Applications to register certification marks based on proposed use will be permitted. Currently, such applications in Canada must be based on use. Given the ability to apply to register trade-marks based on proposed use and with the elimination of the use requirement, the ability to file an application to register a certification mark based on proposed use would appear to be logical.


Canada will now explicitly recognize non-traditional marks such as three-dimensional shapes, sounds, scents, tastes and textures. There had previously been some question as to whether Canadian law allowed registration of non-traditional marks – other than so-called “distinguishing guises” relating to the appearance or packaging of products, which were specifically allowed. This change makes it clear that registration of such trade-marks in Canada will be permitted. Regulations governing the specifics of how applications for non-traditional trade-marks will be handled are still to be drafted. However, the proposed legislation makes it clear that trade-marks whose features are dictated primarily by a utilitarian function are not registrable and a registration will not prevent a person from using any utilitarian feature embodied in a registered trade-mark.
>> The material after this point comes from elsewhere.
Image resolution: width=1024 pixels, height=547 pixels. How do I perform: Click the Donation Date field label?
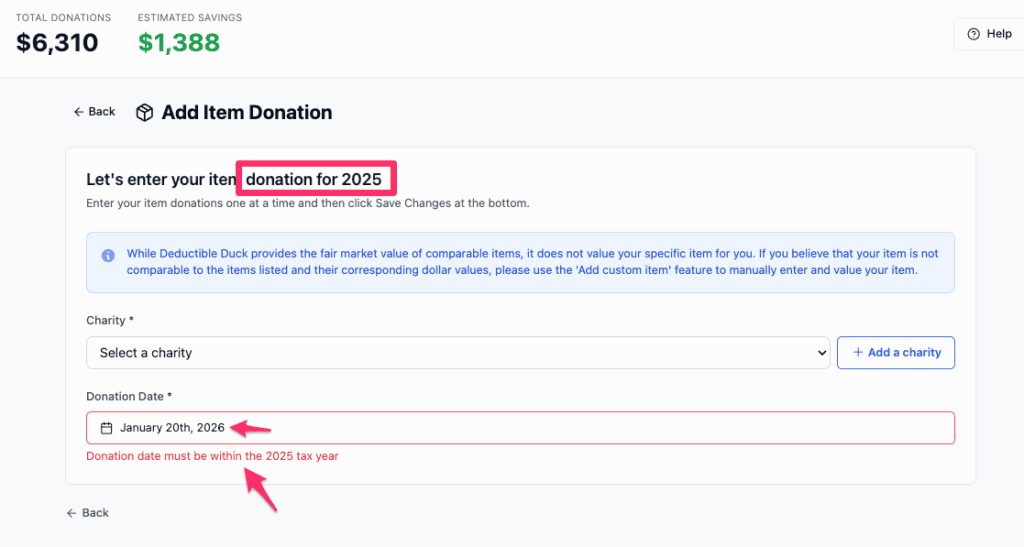click(129, 397)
The registrar will have increased powers to correct errors in registrations, including the ability to order the re-advertisement of an application and even to remove a registration within three months after registration if it failed to consider a previously filed request for an extension of time to file a statement of opposition. These changes are meant to address situations where, due to obvious errors that were not the fault of the trade-mark owner or potential opponent, a trade-mark application was incorrectly allowed or registered. Until now, the registrar of trade-marks took the position that it was without specific jurisdiction to change incorrectly allowed or registered trade-marks and that the aggrieved trade-mark owner or potential opponent’s sole remedy was to apply to the Federal Court of Canada for relief.


The unique Canadian hyphenated spelling of “trade-mark” will be replaced by the single word “trademark” and the term “wares” will be replaced by the more common “goods.”